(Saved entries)
BEGIN

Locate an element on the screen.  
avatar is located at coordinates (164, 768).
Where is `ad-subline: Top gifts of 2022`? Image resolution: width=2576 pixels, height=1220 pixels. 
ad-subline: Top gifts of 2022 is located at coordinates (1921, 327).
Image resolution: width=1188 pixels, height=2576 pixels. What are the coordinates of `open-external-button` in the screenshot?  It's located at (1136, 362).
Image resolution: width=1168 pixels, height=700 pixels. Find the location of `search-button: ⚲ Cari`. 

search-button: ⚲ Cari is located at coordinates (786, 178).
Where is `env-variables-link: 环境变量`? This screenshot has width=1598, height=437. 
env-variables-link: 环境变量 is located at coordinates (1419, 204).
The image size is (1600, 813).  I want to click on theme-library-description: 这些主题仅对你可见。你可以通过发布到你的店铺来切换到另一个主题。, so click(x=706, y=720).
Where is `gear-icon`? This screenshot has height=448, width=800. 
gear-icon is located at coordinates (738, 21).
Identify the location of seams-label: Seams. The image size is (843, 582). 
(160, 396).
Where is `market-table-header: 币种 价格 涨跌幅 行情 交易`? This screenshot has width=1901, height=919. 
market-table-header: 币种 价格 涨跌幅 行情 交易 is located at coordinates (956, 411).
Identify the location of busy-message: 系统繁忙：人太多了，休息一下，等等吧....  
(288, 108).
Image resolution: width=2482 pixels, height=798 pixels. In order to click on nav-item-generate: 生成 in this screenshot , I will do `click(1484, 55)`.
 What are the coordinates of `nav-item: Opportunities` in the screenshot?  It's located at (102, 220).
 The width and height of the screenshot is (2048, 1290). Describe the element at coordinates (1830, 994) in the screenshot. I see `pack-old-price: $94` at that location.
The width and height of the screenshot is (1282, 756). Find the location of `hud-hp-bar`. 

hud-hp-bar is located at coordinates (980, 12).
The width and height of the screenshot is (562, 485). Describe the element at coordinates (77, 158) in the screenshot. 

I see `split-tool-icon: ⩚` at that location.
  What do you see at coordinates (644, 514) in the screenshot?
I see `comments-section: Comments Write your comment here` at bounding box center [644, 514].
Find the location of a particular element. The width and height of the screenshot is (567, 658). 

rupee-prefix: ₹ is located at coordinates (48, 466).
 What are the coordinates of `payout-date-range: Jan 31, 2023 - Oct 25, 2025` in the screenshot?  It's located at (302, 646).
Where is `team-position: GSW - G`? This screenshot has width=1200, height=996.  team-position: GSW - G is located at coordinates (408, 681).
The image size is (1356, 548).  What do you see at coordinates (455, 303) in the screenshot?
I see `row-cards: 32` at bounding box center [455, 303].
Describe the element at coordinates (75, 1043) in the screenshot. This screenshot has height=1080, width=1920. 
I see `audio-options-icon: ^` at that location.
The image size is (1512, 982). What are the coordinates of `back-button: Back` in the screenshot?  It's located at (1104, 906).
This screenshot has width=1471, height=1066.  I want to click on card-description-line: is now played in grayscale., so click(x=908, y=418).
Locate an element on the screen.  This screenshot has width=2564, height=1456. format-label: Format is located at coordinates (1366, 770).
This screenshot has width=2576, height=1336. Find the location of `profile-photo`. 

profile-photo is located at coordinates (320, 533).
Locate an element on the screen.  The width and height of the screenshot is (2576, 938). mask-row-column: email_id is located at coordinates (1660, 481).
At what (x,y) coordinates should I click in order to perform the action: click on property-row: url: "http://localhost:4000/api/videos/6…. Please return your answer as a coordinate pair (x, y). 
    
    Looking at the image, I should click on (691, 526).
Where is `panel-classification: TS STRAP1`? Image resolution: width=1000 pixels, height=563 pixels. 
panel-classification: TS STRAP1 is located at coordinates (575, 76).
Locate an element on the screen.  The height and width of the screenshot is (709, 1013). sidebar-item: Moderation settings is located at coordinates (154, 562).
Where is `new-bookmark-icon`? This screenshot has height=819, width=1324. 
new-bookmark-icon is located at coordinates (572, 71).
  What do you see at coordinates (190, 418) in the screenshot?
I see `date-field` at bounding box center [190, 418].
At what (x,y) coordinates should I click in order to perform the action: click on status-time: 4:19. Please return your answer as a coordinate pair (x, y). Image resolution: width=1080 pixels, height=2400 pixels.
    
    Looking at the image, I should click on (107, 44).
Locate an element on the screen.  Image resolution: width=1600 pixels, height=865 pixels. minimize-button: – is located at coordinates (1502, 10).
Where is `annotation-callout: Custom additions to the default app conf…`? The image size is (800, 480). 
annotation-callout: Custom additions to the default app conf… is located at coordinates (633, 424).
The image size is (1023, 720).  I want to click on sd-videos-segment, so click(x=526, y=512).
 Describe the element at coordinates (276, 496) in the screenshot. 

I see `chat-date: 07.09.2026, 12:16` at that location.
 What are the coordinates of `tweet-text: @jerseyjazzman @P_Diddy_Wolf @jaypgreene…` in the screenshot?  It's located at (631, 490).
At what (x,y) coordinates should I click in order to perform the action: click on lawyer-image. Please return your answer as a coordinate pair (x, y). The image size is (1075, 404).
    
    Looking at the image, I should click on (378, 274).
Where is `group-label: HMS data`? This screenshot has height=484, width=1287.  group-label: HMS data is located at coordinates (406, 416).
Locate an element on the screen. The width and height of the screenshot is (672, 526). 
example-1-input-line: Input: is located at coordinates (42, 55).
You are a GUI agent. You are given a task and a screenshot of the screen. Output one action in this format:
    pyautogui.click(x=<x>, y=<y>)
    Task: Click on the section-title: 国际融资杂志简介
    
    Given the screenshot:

END

■ WHAT TO WORK ON ■
Rewrite the items above as a numbered list with no blank lines.

■ ANSWER BELOW ■
1. Locate an element on the screen.  
2. avatar is located at coordinates (164, 768).
3. Where is `ad-subline: Top gifts of 2022`? Image resolution: width=2576 pixels, height=1220 pixels. 
4. ad-subline: Top gifts of 2022 is located at coordinates (1921, 327).
5. Image resolution: width=1188 pixels, height=2576 pixels. What are the coordinates of `open-external-button` in the screenshot?  It's located at (1136, 362).
6. Image resolution: width=1168 pixels, height=700 pixels. Find the location of `search-button: ⚲ Cari`. 
7. search-button: ⚲ Cari is located at coordinates (786, 178).
8. Where is `env-variables-link: 环境变量`? This screenshot has width=1598, height=437. 
9. env-variables-link: 环境变量 is located at coordinates (1419, 204).
10. The image size is (1600, 813).  I want to click on theme-library-description: 这些主题仅对你可见。你可以通过发布到你的店铺来切换到另一个主题。, so click(x=706, y=720).
11. Where is `gear-icon`? This screenshot has height=448, width=800. 
12. gear-icon is located at coordinates (738, 21).
13. Identify the location of seams-label: Seams. The image size is (843, 582). 
14. (160, 396).
15. Where is `market-table-header: 币种 价格 涨跌幅 行情 交易`? This screenshot has width=1901, height=919. 
16. market-table-header: 币种 价格 涨跌幅 行情 交易 is located at coordinates (956, 411).
17. Identify the location of busy-message: 系统繁忙：人太多了，休息一下，等等吧....  
18. (288, 108).
19. Image resolution: width=2482 pixels, height=798 pixels. In order to click on nav-item-generate: 生成 in this screenshot , I will do `click(1484, 55)`.
20.  What are the coordinates of `nav-item: Opportunities` in the screenshot?  It's located at (102, 220).
21.  The width and height of the screenshot is (2048, 1290). Describe the element at coordinates (1830, 994) in the screenshot. I see `pack-old-price: $94` at that location.
22. The width and height of the screenshot is (1282, 756). Find the location of `hud-hp-bar`. 
23. hud-hp-bar is located at coordinates (980, 12).
24. The width and height of the screenshot is (562, 485). Describe the element at coordinates (77, 158) in the screenshot. 
25. I see `split-tool-icon: ⩚` at that location.
26.   What do you see at coordinates (644, 514) in the screenshot?
27. I see `comments-section: Comments Write your comment here` at bounding box center [644, 514].
28. Find the location of a particular element. The width and height of the screenshot is (567, 658). 
29. rupee-prefix: ₹ is located at coordinates (48, 466).
30.  What are the coordinates of `payout-date-range: Jan 31, 2023 - Oct 25, 2025` in the screenshot?  It's located at (302, 646).
31. Where is `team-position: GSW - G`? This screenshot has width=1200, height=996.  team-position: GSW - G is located at coordinates (408, 681).
32. The image size is (1356, 548).  What do you see at coordinates (455, 303) in the screenshot?
33. I see `row-cards: 32` at bounding box center [455, 303].
34. Describe the element at coordinates (75, 1043) in the screenshot. This screenshot has height=1080, width=1920. 
35. I see `audio-options-icon: ^` at that location.
36. The image size is (1512, 982). What are the coordinates of `back-button: Back` in the screenshot?  It's located at (1104, 906).
37. This screenshot has width=1471, height=1066.  I want to click on card-description-line: is now played in grayscale., so click(x=908, y=418).
38. Locate an element on the screen.  This screenshot has width=2564, height=1456. format-label: Format is located at coordinates (1366, 770).
39. This screenshot has width=2576, height=1336. Find the location of `profile-photo`. 
40. profile-photo is located at coordinates (320, 533).
41. Locate an element on the screen.  The width and height of the screenshot is (2576, 938). mask-row-column: email_id is located at coordinates (1660, 481).
42. At what (x,y) coordinates should I click in order to perform the action: click on property-row: url: "http://localhost:4000/api/videos/6…. Please return your answer as a coordinate pair (x, y). 
43.     Looking at the image, I should click on (691, 526).
44. Where is `panel-classification: TS STRAP1`? Image resolution: width=1000 pixels, height=563 pixels. 
45. panel-classification: TS STRAP1 is located at coordinates (575, 76).
46. Locate an element on the screen.  The height and width of the screenshot is (709, 1013). sidebar-item: Moderation settings is located at coordinates (154, 562).
47. Where is `new-bookmark-icon`? This screenshot has height=819, width=1324. 
48. new-bookmark-icon is located at coordinates (572, 71).
49.   What do you see at coordinates (190, 418) in the screenshot?
50. I see `date-field` at bounding box center [190, 418].
51. At what (x,y) coordinates should I click in order to perform the action: click on status-time: 4:19. Please return your answer as a coordinate pair (x, y). Image resolution: width=1080 pixels, height=2400 pixels.
52.     Looking at the image, I should click on (107, 44).
53. Locate an element on the screen.  Image resolution: width=1600 pixels, height=865 pixels. minimize-button: – is located at coordinates (1502, 10).
54. Where is `annotation-callout: Custom additions to the default app conf…`? The image size is (800, 480). 
55. annotation-callout: Custom additions to the default app conf… is located at coordinates (633, 424).
56. The image size is (1023, 720).  I want to click on sd-videos-segment, so click(x=526, y=512).
57.  Describe the element at coordinates (276, 496) in the screenshot. 
58. I see `chat-date: 07.09.2026, 12:16` at that location.
59.  What are the coordinates of `tweet-text: @jerseyjazzman @P_Diddy_Wolf @jaypgreene…` in the screenshot?  It's located at (631, 490).
60. At what (x,y) coordinates should I click in order to perform the action: click on lawyer-image. Please return your answer as a coordinate pair (x, y). The image size is (1075, 404).
61.     Looking at the image, I should click on (378, 274).
62. Where is `group-label: HMS data`? This screenshot has height=484, width=1287.  group-label: HMS data is located at coordinates (406, 416).
63. Locate an element on the screen. The width and height of the screenshot is (672, 526). 
64. example-1-input-line: Input: is located at coordinates (42, 55).
65. You are a GUI agent. You are given a task and a screenshot of the screen. Output one action in this format:
66.     pyautogui.click(x=<x>, y=<y>)
67.     Task: Click on the section-title: 国际融资杂志简介
68.     Given the screenshot:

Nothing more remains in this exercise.